• **DATA RECORDS**
::::::::
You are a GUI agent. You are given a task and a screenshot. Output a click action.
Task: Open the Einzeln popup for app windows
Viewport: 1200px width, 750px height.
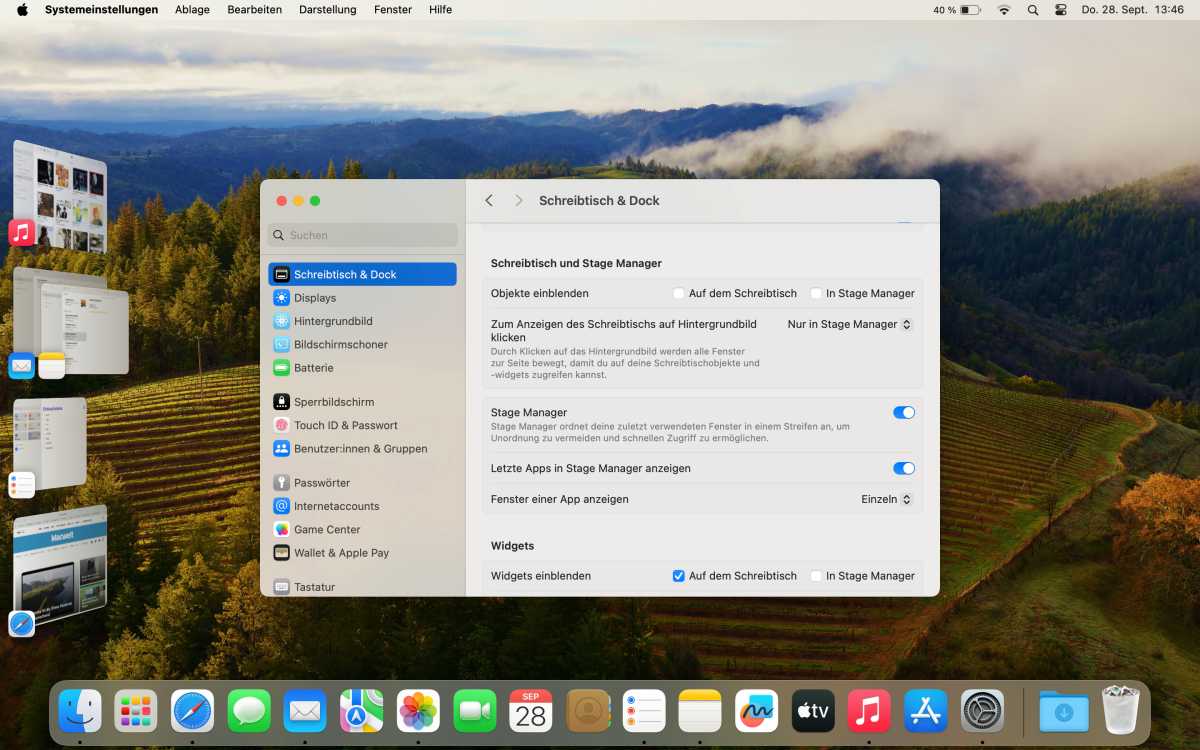tap(886, 499)
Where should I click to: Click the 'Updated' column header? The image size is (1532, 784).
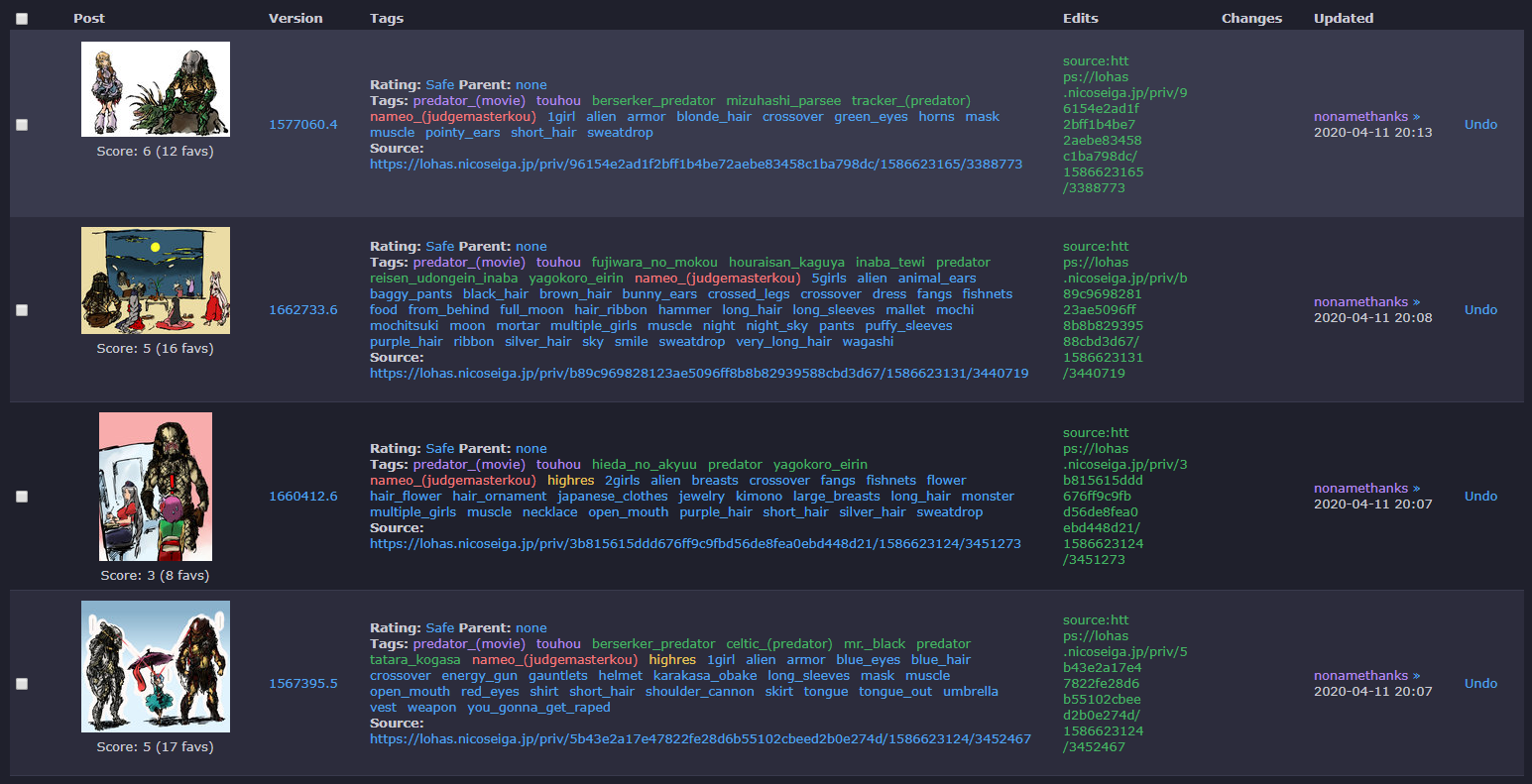tap(1344, 17)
::::::::
• **ACTIVITY**
With pictures excluded, copy exactly the lines from the line containing "Viewport: 1200px width, 750px height." through the last line of the listing above, both ends included.

• **RESPONSE**
Viewport: 1200px width, 750px height.
tap(886, 499)
Where should I click to: Click the 'Updated' column header? The image size is (1532, 784).
tap(1344, 17)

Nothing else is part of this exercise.